- [Record extracts]:
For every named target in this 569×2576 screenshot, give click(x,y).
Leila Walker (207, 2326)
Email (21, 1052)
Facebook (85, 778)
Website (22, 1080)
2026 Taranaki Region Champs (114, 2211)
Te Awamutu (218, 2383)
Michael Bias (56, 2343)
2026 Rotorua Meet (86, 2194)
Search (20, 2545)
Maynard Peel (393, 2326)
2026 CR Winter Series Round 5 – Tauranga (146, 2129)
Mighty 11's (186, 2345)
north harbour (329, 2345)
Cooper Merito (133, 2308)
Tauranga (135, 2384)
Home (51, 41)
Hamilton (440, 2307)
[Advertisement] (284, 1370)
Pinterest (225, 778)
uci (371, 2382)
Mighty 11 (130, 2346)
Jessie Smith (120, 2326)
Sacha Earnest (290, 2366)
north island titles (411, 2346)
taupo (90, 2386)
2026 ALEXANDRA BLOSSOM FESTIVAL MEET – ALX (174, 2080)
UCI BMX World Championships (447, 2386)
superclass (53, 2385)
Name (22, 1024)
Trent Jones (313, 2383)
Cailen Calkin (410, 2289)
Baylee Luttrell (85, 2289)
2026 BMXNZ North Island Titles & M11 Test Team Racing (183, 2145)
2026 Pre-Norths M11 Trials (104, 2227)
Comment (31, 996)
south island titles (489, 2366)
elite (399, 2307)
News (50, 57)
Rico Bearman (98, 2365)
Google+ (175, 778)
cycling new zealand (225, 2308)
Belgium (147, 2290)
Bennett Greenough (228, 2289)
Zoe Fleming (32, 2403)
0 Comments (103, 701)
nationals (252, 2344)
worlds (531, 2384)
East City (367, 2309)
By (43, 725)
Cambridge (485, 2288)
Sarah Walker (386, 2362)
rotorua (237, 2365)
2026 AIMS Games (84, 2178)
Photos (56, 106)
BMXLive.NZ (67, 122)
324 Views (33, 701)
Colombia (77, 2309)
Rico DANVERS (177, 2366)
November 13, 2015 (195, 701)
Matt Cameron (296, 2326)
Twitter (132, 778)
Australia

- [What to do]: Reproduce each line from the records that contains the word "Tauranga".

- [Reply]:
2026 CR Winter Series Round 5 – Tauranga (146, 2129)
Tauranga (135, 2384)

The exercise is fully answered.